One of the factors underlying this trend is the fall in per capita GDP, that is, output per head of population. It has been in decline for six consecutive quarters, reflecting a long-term trend as noted by economist Saul Eslake.
“The fact we are now experiencing negative GDP per capita growth is an extension of a trend that was happening well before COVID but has become exacerbated by the downturn in economic growth around the world, prompted by the timing of monetary policy to deal with inflation.”
Eslake was correct to point to the longer-term trends and their international character, but incorrect in saying monetary policy, that is the jacking up of interest rates cutting the disposable income of working-class families by at least several hundred dollars a week, was aimed at inflation.
It never was. Inflation has resulted from profit gouging by transnational corporations and commodity speculators in world markets, particularly in food and energy.
Higher interest rates were directed not at this cause, but were aimed at suppressing the wage demands of the working class in response to the price hikes. This agenda has been enforced by the trade union bureaucracy which has imposed one sub-inflationary wage agreement after another.
Beholden to the dictates of finance capital and hostile to the social needs of the working class, the Labor government’s response to the worsening budget crisis will be to deepen the attacks on the working class.
It has already been given its marching orders.
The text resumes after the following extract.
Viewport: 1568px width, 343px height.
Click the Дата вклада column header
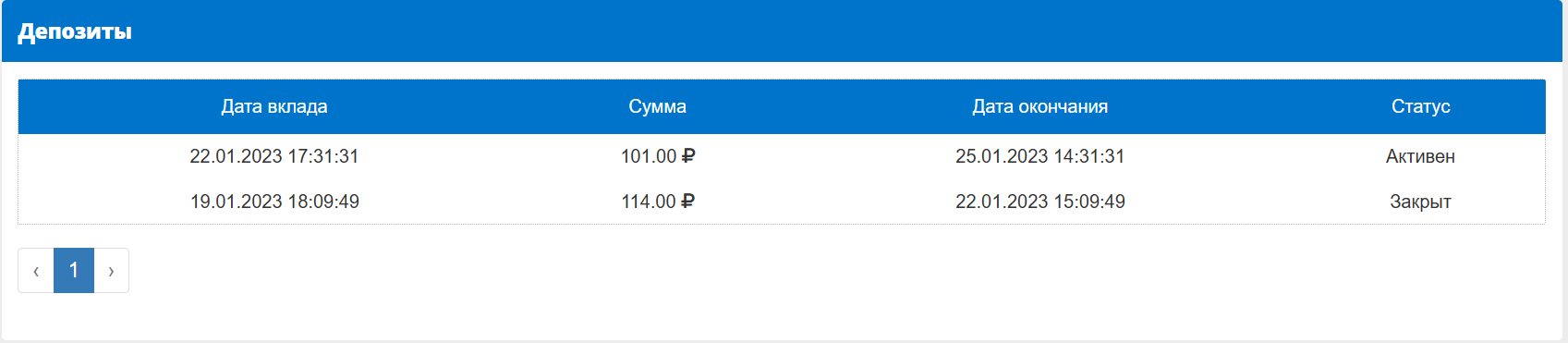(x=274, y=106)
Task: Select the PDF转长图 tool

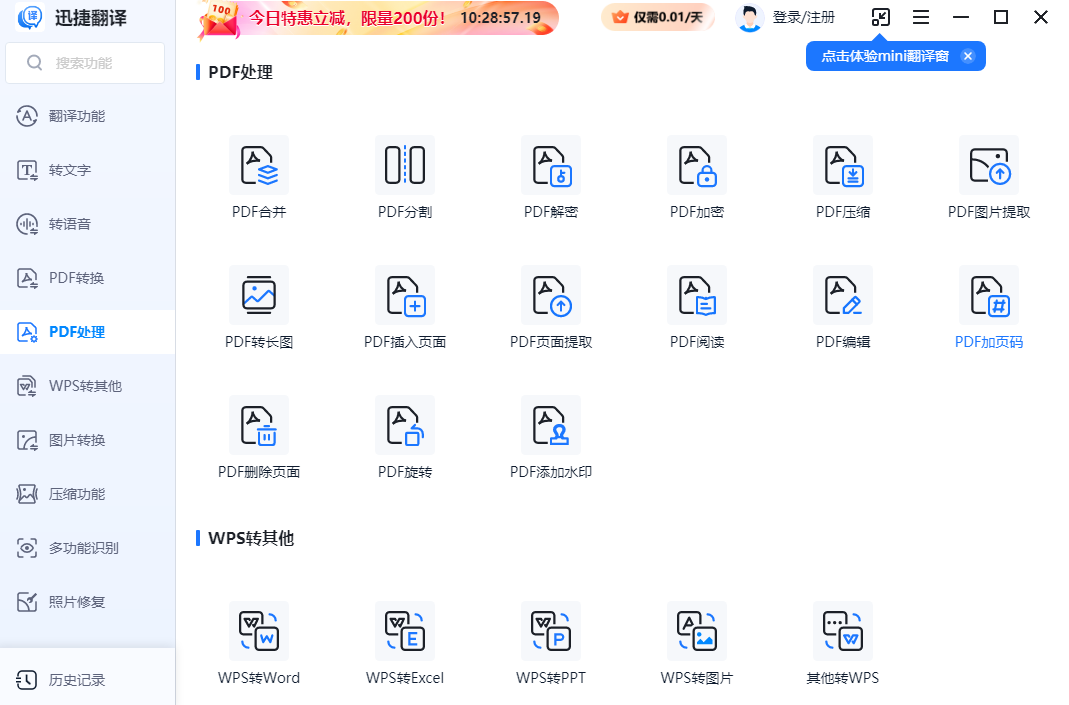Action: (259, 296)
At its annual meeting in October, the International Monetary Fund insisted that the number one priority of all governments had to be to reduce debt.
And under conditions where the Labor government, like all others around the world is committed to increased miliary spending, this can only mean deepening attacks on health, education and other necessary social services.
The IMF message was recently reinforced by the governor of the Reserve Bank of Australia, Michele Bullock, who warned the government to be “very conscious” of the inflationary impact of any pre-election promises.
There are profound political issues confronting the working class as a result of the worsening budget situation. Major attacks, outweighing those that have gone before, are coming.
To meet them, the working class must develop a strategy based on a sober assessment of the objective situation.
The first step is recognising that the mounting problems confronting the working class derive from a crisis gripping the global capitalist system and cannot be met with any national-based strategy. Rather, an internationalist perspective—the global fight of the working class to end the profit system—must form the bedrock of industrial and political struggles.
And second, that the fight for this perspective, that is, the development of the independent strength and social power of the working class, can only be taken forward in a political struggle against the Laborites and the trade union apparatuses which function as the enforcers of the dictates of the financial and corporate ruling class.